Today at work I Googled my co-author Jim Hole's name to see if there were any new reviews of his latest book, What Grows Here? Volume Two. I found a couple, but way more interesting was the link found at Oakland University in Rochester, Michigan. The syllabus for their Master of Liberal Arts programs includes a quote from a piece Jim and I wrote for last year's issue of Spring Gardening. Here's the relevant excerpt from the syllabus:
LBS 511: Topics in Literature and Language: The Writer in the Garden
Special Instructor Linda McCloskey, Dept. of English firstname.lastname@example.org
MW 6:30 - 9:50 p.m.
In his essay, "The Art of Interpretation," Jim Hole states, "Even the most modest garden is a work of art in its own right, if you've imbued it with your own personal vision." In this course, we will explore the garden in literature as both literal and symbolic, including each writer's personal vision and expression of his or her relationship with nature, from the Biblical Garden of Eden through the secret garden of children's fiction to the contemporary garden essay. Emphasis will be placed on the connection between personal reflection and universal meaning. Students may investigate interdisciplinary depictions of the garden in painting, sculpture, film and history as well. A visit to the gardens at Cranbrook is planned as part of the course. Students will learn to hone their literary/personal essay writing skills, and garden essays will be gathered to produce a collection at the semester's end. Course requirements also include regular attendance and active participation in class discussions. Required texts:
Frances Hodgson Burnett, The Secret Garden. (The Modern Library Classics
Roger Evans, The Writer in the Garden.
Jane Garmey, editor, The Writer in the Garden.

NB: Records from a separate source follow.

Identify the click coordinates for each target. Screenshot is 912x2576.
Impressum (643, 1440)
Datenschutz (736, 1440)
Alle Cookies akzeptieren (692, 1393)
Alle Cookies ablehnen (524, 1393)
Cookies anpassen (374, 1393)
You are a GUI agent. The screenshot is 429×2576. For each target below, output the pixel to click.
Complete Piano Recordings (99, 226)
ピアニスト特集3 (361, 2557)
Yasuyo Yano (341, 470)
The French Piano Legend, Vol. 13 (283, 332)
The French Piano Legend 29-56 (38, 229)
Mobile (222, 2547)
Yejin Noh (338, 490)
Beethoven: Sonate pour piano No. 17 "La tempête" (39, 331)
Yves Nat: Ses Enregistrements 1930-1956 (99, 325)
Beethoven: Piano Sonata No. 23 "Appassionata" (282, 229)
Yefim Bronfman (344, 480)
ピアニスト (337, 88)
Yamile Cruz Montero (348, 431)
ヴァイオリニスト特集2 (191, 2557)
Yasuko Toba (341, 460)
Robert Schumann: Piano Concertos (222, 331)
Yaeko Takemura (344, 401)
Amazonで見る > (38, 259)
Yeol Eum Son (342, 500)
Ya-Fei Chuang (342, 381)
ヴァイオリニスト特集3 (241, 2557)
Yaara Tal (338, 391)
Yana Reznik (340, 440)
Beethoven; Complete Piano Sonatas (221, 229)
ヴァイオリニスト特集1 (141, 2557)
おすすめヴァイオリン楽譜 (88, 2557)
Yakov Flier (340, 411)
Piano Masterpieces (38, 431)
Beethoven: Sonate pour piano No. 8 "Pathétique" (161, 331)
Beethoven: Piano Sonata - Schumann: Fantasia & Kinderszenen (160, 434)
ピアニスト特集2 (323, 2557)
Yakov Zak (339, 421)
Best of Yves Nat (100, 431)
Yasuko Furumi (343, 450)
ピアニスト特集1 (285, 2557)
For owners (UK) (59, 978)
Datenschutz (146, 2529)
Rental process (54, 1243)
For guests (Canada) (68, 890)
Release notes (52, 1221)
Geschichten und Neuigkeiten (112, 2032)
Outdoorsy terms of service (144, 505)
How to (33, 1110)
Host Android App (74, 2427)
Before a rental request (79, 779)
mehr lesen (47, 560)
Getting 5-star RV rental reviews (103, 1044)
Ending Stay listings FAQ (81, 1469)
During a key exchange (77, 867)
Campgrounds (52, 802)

Jamaica Kincaid, My Garden (Book)
Bonnie Marranca, American Garden Writing: An Anthology.
Michael Pollan, Second Nature: A Gardener's Education.
Charles Dudley Warner, My Summer in a Garden.
I'm so psyched. I know it's silly, but I really feel like this helps validate the work I've been doing for Hole's. Sure, it's likely that the instructor was just searching for something reasonably quotable for the syllabus description, but it's still darn cool that she picked something I wrote. Woo woo!